- Leader: Ian Smith
- Founded: 23 July 1984
- Dissolved: c. October 1992
- Preceded by: Republican Front
- Merged into: Forum Party
- Headquarters: Harare
- Ideology: Conservatism Anti-corruption White interests (until 1986)
- Political position: Centre-right
- Colours: Purple

= Conservative Alliance of Zimbabwe =

The Conservative Alliance of Zimbabwe (CAZ) was the final incarnation of a party that had been called the Republican Front, and before that the Rhodesian Front (RF). In the immediate post-independence period, the party sought to promote the position of White Zimbabweans and did not seek support amongst other ethnic groups.
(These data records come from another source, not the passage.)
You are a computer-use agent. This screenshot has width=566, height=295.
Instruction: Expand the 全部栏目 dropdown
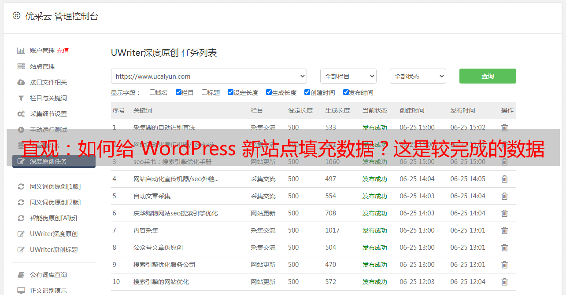(348, 76)
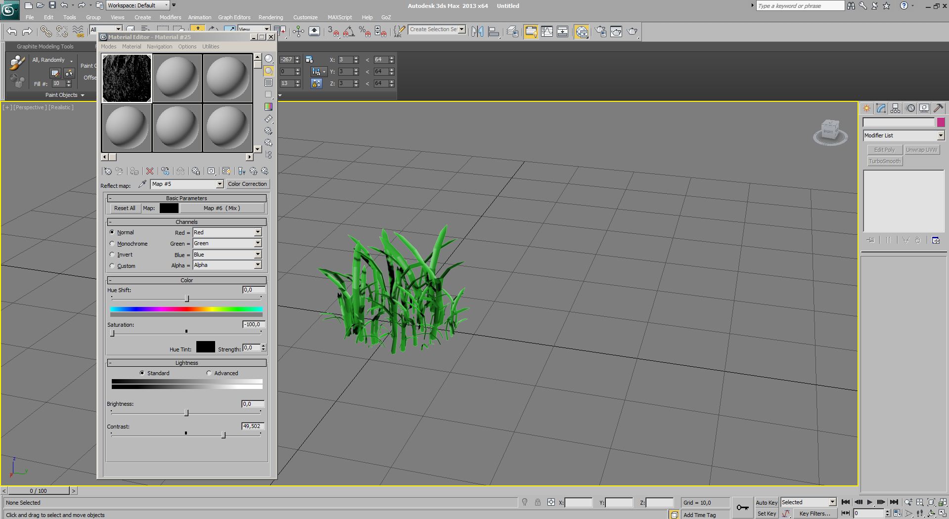
Task: Click the Color Correction type button
Action: [x=247, y=184]
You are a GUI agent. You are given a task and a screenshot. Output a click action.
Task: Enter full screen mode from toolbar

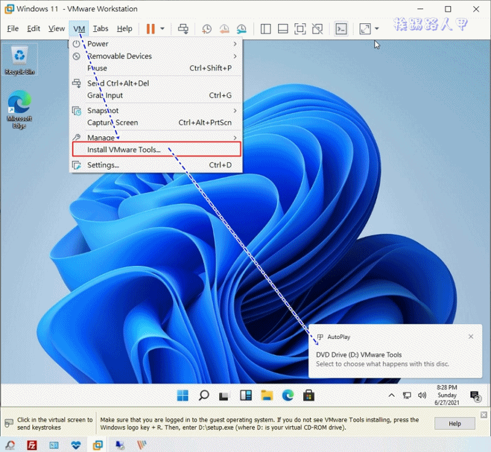(300, 29)
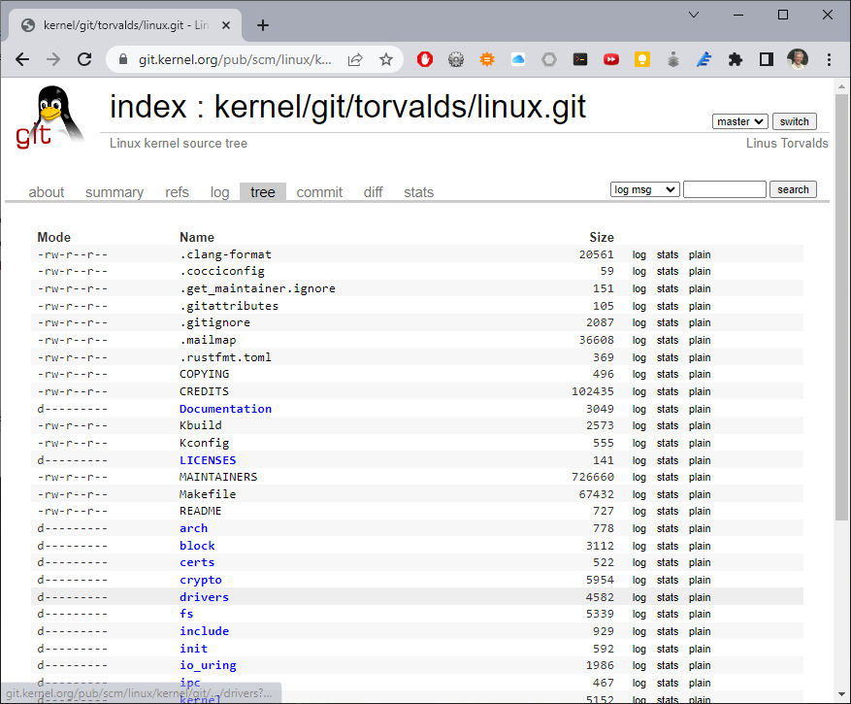
Task: Open the Documentation directory
Action: click(225, 408)
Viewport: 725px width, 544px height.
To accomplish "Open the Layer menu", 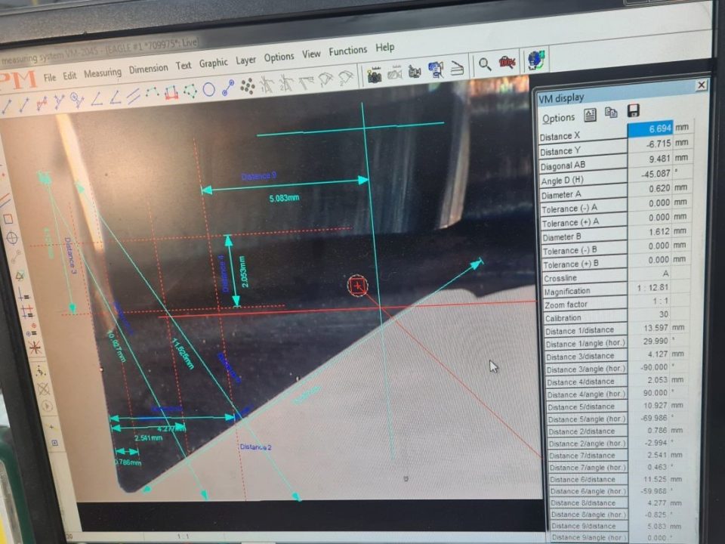I will 245,60.
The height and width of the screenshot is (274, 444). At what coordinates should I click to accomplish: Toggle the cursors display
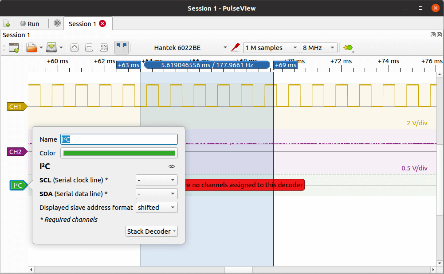(x=121, y=47)
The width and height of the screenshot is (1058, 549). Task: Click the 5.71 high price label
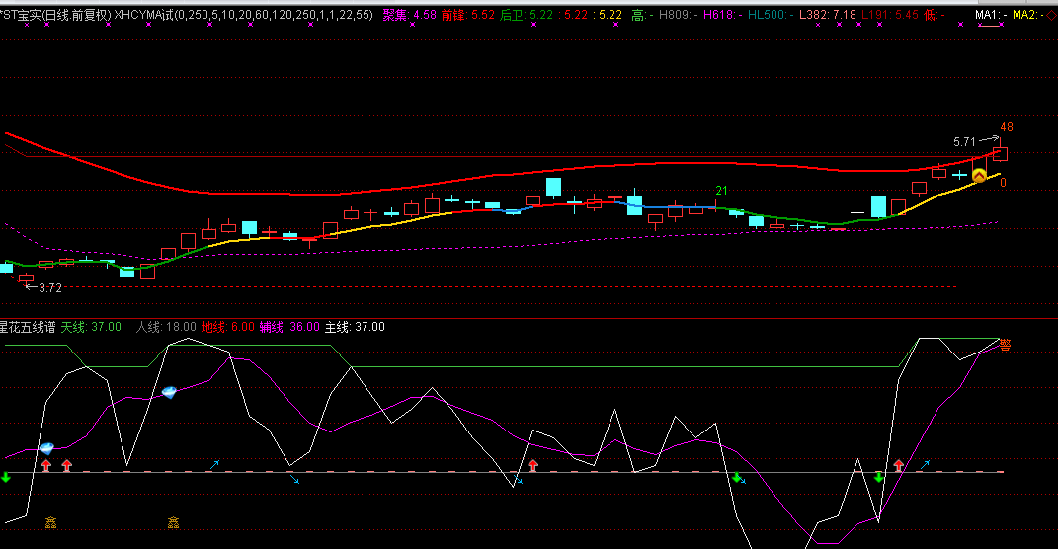click(x=964, y=142)
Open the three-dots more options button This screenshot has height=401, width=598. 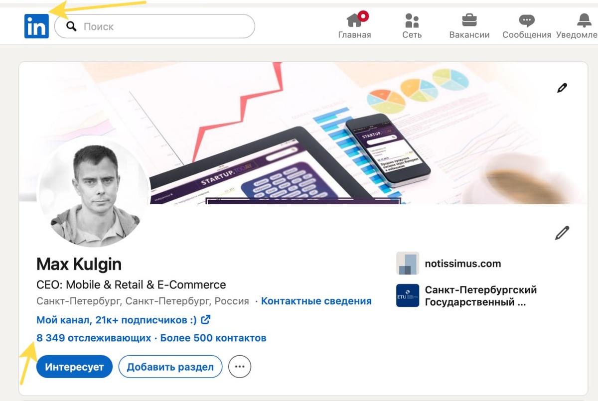[240, 367]
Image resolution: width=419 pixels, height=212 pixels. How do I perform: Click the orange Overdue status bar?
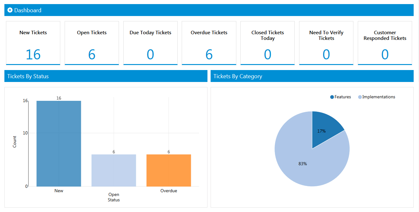169,170
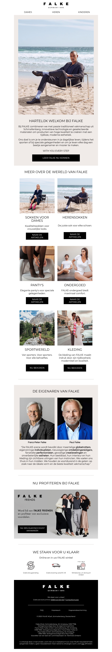Image resolution: width=112 pixels, height=652 pixels.
Task: Click NAAR DE ARTIKELEN under Sokken voor Dames
Action: click(37, 236)
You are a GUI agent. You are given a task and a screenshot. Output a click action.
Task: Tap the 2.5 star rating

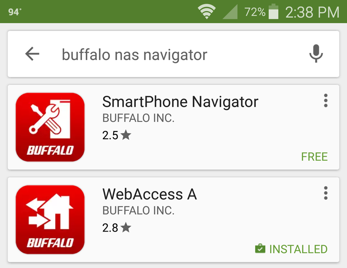coord(117,135)
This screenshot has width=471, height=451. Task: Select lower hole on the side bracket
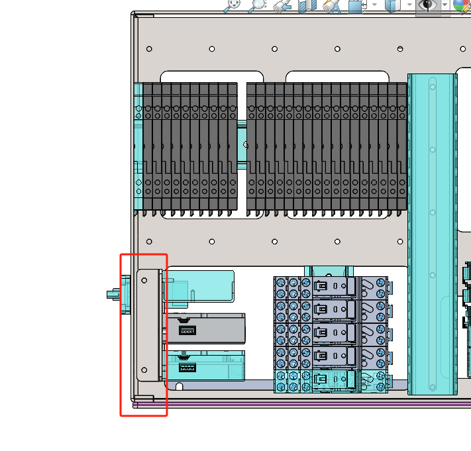coord(145,371)
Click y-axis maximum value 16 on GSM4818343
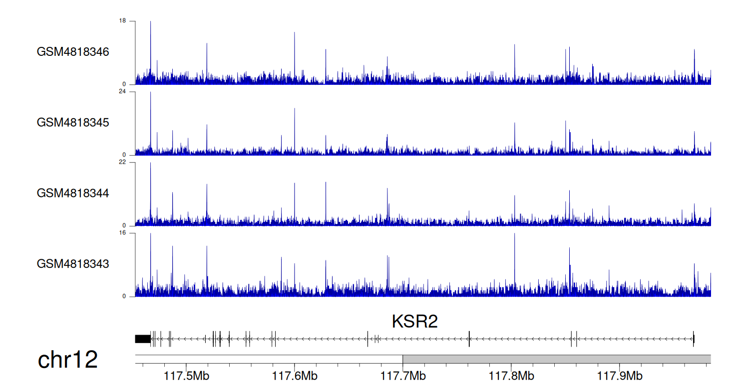Screen dimensions: 749x389 tap(122, 233)
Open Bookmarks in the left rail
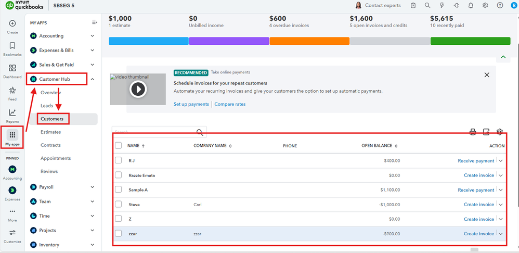 (x=12, y=46)
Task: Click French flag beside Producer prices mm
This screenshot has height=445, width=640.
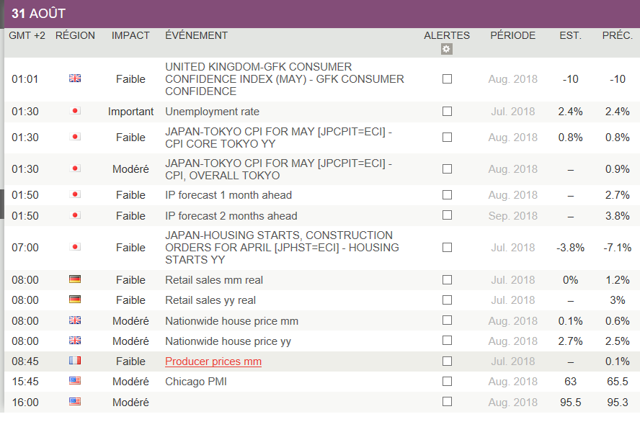Action: (75, 361)
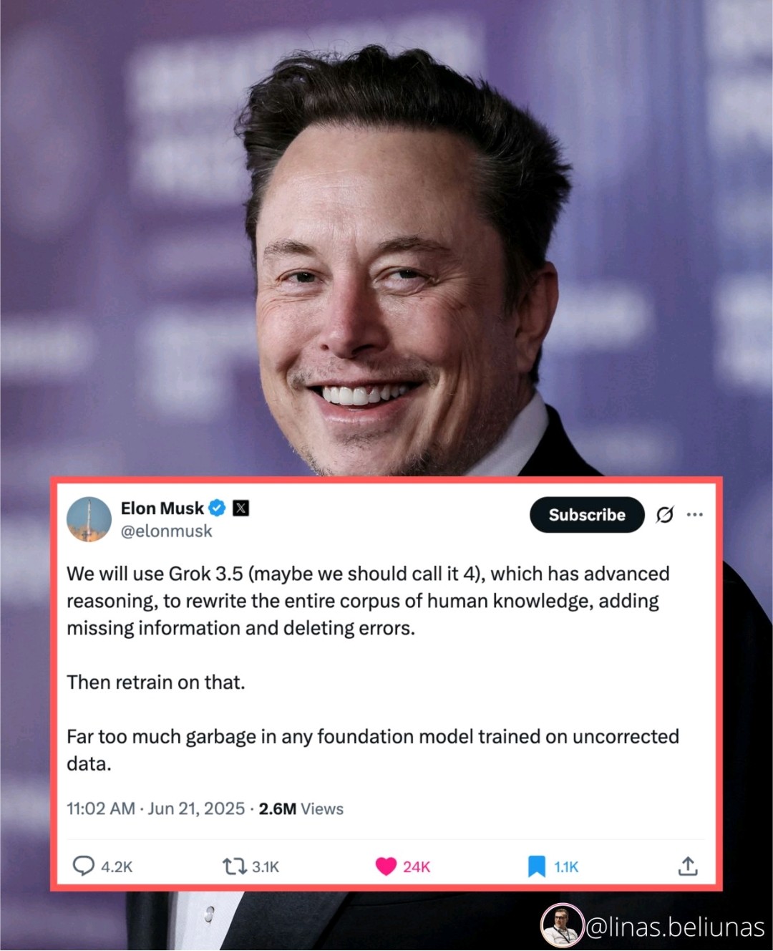Viewport: 773px width, 951px height.
Task: Click the @linas.beliunas watermark handle
Action: (x=676, y=927)
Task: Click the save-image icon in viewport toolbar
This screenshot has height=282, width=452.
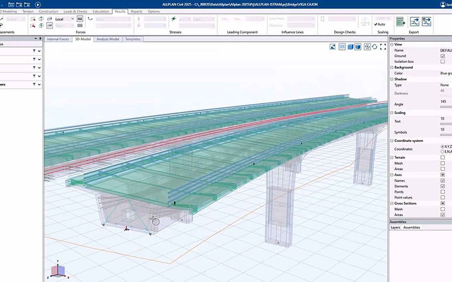Action: 332,47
Following the abolition of the "white roll" seats in parliament, the CAZ attempted to distance itself from its past and appeal to black voters.

== White politics post-independence ==
White politics in Zimbabwe immediately after independence were mainly involved in contesting the 20 reserved "white roll" seats in the Zimbabwe parliament. They were the majority party of white politicians although some whites eventually joined ZANU–PF. The RF party remained under the dominance of Ian Smith who insisted on keeping its identity as a party concentrating on issues of importance to whites, or as Smith described it, "representing the interests of the white people". The RF and later CAZ did not contest common roll seats in the 1980 or 1985 elections. The inadequacy of this as a political strategy quickly became apparent. Most of the sitting RF MPs in the 1980 to 1985 parliament either became independents or defected to ZANU–PF.

Smith's response to this in the 1985 general election was to mount a campaign against the defectors, and RF (now renamed CAZ) succeeded in winning 15 of the 20 white seats. The white seats in Parliament were abolished in 1987, although CAZ continued to enjoy limited representation at municipal level. By that time, white-led civic groups such as the CZI (Confederation of Zimbabwe Industry) and CFU (Commercial Farmers Union) were openly supporting ZANU–PF.

== 1985–1992 ==
Following the abolition of the "white roll" seats in parliament, the CAZ attempted to shed some of its past legacy and broaden its appeal by reaching out to black voters and advertising membership to people of all races.

In July 1992, Ian Smith chaired a meeting of opposition political groups with a view to forming a political front to oppose ZANU–PF. This meeting was attended by representatives of Rhodesian-era parties including CAZ, United African National Council, ZANU–Ndonga and Zimbabwe Unity Movement. The Forum for Democratic Reform and the Forum Party (incorporating CAZ) emerged from this.